2. Violation of Right to Life: The appellants asserted that the government, by permitting the use of potentially harmful substances in food, violated their fundamental right to life under Article 21 of the Constitution. They argued that the right to life encompasses the right to safe and healthy food, a crucial aspect of human well-being.
3. Lack of Transparency and Disclosure: The appellants criticized the lack of transparency and disclosure in the use of additives and flavors in food products. They argued that consumers were unaware of what they were consuming and lacked the necessary information to make informed choices.
4. Inadequate Scientific Evaluation: The appellants questioned the adequacy of the scientific evaluation conducted before permitting the use of additives and flavors. They demanded rigorous and independent scientific testing to ensure the safety of such substances before their inclusion in food products.
5. Need for Stricter Regulations: The appellants urged the government to implement stricter regulations and enforcement mechanisms to prevent the use of harmful additives and flavors in food.
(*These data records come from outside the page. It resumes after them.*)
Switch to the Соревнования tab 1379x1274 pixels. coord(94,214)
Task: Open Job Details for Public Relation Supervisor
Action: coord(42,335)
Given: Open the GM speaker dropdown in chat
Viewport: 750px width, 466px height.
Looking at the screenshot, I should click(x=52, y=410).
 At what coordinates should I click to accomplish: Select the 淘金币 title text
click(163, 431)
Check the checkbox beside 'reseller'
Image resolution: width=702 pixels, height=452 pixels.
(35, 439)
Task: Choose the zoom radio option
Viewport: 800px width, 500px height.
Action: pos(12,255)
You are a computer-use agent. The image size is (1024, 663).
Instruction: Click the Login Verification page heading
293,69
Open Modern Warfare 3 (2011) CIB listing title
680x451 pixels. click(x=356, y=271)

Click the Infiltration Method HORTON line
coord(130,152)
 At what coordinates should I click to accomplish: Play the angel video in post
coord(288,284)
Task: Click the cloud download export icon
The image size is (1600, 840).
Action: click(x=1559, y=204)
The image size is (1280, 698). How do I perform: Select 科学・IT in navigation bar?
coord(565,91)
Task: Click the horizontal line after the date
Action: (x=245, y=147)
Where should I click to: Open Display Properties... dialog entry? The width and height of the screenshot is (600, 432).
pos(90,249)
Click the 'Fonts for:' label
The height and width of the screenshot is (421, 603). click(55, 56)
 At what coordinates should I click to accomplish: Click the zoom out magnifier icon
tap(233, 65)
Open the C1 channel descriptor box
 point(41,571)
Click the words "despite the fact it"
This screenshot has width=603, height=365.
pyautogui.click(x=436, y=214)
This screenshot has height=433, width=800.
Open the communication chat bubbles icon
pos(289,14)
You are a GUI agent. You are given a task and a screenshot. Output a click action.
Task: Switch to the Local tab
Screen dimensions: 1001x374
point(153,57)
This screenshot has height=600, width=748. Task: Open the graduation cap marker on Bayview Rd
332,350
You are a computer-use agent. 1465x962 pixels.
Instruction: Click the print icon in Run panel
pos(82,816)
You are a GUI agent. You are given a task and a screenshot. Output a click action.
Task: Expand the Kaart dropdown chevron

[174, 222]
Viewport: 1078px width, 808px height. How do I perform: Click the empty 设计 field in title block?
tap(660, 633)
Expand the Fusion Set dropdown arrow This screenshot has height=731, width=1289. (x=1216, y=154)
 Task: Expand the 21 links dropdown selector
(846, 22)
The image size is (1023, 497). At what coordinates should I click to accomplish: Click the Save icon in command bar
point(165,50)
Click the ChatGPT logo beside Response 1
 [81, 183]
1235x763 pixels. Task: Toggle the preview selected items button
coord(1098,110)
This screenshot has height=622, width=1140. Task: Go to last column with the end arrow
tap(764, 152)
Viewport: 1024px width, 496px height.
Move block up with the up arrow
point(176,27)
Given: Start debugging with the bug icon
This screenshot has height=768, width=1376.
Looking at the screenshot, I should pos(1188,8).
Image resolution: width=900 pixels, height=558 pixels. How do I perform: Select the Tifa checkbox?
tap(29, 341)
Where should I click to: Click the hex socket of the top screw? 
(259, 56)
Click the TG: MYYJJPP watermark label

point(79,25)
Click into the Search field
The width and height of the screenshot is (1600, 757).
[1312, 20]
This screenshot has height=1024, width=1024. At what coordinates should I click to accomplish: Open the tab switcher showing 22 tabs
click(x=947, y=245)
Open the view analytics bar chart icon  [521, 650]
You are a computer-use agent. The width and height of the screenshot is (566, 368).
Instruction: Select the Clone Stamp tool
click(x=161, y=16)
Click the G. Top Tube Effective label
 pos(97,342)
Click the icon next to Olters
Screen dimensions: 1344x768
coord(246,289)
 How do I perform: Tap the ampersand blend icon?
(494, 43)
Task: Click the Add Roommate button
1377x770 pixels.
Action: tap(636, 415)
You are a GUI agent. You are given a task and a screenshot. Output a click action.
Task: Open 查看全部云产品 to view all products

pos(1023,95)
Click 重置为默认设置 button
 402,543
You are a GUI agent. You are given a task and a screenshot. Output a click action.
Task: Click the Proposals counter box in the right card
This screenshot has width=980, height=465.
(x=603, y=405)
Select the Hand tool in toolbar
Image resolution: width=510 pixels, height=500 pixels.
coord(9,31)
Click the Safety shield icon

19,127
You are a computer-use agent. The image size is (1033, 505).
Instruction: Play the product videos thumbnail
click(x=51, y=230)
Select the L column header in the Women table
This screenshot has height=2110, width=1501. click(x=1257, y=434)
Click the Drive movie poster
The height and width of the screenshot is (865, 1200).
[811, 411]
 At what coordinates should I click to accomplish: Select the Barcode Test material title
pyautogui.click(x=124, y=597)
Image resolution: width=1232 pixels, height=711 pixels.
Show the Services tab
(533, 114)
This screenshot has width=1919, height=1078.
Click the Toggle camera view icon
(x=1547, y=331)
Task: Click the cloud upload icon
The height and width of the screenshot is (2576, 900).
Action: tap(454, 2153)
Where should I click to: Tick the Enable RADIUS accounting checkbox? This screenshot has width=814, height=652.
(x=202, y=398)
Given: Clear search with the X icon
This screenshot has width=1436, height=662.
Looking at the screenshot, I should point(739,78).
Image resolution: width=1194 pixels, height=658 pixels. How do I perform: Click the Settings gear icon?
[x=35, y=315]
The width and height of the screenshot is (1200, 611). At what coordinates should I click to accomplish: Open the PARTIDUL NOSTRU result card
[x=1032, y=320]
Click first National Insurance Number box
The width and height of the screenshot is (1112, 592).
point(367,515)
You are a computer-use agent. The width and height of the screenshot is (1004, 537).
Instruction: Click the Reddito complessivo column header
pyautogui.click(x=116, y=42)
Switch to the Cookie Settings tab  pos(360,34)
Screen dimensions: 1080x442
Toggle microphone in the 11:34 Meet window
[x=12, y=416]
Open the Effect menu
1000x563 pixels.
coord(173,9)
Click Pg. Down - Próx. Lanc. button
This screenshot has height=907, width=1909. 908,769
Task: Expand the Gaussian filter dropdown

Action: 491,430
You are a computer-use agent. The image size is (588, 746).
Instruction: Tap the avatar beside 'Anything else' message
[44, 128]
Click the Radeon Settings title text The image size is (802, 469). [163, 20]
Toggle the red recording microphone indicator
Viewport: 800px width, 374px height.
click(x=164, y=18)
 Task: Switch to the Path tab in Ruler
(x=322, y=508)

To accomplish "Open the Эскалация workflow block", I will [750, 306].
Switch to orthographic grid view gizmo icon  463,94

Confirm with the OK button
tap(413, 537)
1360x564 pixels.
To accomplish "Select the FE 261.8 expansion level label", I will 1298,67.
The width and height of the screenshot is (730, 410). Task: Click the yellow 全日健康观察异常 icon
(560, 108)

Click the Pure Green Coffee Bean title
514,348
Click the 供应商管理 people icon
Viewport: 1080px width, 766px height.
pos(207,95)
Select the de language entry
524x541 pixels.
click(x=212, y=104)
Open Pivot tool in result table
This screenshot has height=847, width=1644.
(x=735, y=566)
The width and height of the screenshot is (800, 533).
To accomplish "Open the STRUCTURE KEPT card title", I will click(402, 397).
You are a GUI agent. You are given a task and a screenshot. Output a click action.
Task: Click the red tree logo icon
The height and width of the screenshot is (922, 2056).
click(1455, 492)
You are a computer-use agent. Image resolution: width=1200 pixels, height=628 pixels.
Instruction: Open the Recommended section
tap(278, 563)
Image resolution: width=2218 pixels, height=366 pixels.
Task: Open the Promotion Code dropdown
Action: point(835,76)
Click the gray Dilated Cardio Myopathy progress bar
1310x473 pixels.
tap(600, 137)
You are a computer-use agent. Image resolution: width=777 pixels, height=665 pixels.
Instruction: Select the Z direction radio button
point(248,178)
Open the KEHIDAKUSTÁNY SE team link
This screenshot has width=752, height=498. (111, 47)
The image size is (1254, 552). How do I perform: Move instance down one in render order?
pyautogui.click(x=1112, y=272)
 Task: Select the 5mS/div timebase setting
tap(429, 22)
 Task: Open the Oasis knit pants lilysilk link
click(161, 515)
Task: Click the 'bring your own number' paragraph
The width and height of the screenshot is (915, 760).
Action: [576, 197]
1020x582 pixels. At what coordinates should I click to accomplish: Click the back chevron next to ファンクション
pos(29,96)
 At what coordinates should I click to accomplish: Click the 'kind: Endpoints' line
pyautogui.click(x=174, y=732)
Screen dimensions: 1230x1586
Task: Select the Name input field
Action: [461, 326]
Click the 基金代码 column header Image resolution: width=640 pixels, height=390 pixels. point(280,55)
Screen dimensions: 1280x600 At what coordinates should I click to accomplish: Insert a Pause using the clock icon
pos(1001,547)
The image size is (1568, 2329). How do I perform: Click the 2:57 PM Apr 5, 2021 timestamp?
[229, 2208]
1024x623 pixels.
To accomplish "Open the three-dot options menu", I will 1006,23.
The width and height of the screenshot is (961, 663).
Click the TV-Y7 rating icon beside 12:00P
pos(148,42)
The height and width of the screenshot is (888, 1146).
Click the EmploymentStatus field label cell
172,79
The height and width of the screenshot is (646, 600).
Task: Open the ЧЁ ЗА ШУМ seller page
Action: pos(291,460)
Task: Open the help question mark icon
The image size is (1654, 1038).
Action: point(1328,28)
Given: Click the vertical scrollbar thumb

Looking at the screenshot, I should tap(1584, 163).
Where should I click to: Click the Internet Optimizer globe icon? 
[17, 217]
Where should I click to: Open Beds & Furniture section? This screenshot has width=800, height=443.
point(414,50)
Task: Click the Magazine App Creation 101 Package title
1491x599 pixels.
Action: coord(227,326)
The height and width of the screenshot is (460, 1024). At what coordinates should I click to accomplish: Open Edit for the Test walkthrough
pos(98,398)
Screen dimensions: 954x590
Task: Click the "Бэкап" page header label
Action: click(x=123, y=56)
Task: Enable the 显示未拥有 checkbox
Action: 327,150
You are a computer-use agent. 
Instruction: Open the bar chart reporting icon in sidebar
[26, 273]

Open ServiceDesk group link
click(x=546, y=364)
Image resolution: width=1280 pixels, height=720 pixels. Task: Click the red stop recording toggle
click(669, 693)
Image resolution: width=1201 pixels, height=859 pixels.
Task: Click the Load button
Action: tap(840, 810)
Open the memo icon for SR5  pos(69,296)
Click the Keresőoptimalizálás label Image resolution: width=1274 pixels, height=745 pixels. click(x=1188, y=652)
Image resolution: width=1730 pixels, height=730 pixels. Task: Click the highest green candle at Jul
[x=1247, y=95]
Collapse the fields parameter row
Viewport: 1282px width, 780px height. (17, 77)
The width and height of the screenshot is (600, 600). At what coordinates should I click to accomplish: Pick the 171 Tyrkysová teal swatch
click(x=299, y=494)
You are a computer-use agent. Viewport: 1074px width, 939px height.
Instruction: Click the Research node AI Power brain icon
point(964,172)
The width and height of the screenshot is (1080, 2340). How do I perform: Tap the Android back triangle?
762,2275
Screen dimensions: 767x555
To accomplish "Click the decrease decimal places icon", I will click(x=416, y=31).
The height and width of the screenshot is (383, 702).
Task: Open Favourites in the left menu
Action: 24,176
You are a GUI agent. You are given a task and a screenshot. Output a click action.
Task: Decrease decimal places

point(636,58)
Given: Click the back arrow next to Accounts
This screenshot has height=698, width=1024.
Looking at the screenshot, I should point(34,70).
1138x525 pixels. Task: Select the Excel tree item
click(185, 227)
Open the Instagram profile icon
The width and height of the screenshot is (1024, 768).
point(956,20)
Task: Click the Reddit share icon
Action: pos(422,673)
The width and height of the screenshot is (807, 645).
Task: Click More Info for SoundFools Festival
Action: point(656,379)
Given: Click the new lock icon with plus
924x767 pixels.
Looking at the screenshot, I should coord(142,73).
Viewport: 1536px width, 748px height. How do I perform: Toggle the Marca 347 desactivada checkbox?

They argued for stricter penalties for offenders and increased vigilance from the government to guarantee food safety.
CONTENTIONS OF RESPONDENT-
1. Validity of PFA Rules: The government defended the validity of the PFA Rules, 2011, arguing that they were based on scientific evidence and established international standards. They highlighted the rigorous scientific evaluation process involved in determining the safety of additives and flavors before their approval.
2. Economic Considerations: The government acknowledged the importance of food safety but also emphasized the need to balance it with economic considerations. They argued that stricter regulations could negatively impact food production, industry profitability, and potentially lead to increased food prices
3. Benefits of Additives and Flavors: The government highlighted the benefits of using additives and flavors in food products, including increased shelf life, improved taste, and affordability. They argued that these substances play a crucial role in providing safe and accessible food to a large population.
4. Existing Regulations and Enforcement: The government defended the existing regulations and enforcement mechanisms in place to prevent food adulteration. They emphasized their ongoing efforts to improve the enforcement system and increase vigilance against food safety violations.
In the case of Swami Achyutanand & Ors. v. Union of India (2016), the Supreme Court of India delivered a nuanced judgment balancing food safety concerns with economic realities. While upholding the overall framework of the PFA Rules, 2011, the Court imposed specific restrictions on certain additives and flavors lacking sufficient scientific backing or posing potential health risks. It emphasized the importance of rigorous scientific evaluation, transparent labeling, and stricter enforcement mechanisms. The Court further directed the government to ensure the use of only safe additives, regularly update the PFA Rules based on scientific evidence, and undertake public awareness campaigns to promote informed food choices. This landmark judgment has significantly impacted food safety regulations in India, empowering consumers and encouraging ongoing research to ensure the availability of safe and healthy food for all citizens.
The Swami Achyutanand case marked a significant milestone in food safety regulations in India. It established a stronger legal framework for the regulation of food additives and flavors,emphasized the paramount importance of scientific evidence in determining the safety of food ingredients, empowered consumers by ensuring transparency and disclosure of information on food labels and highlighted the responsibility of the government to protect public health by ensuring safe and healthy food for all citizens.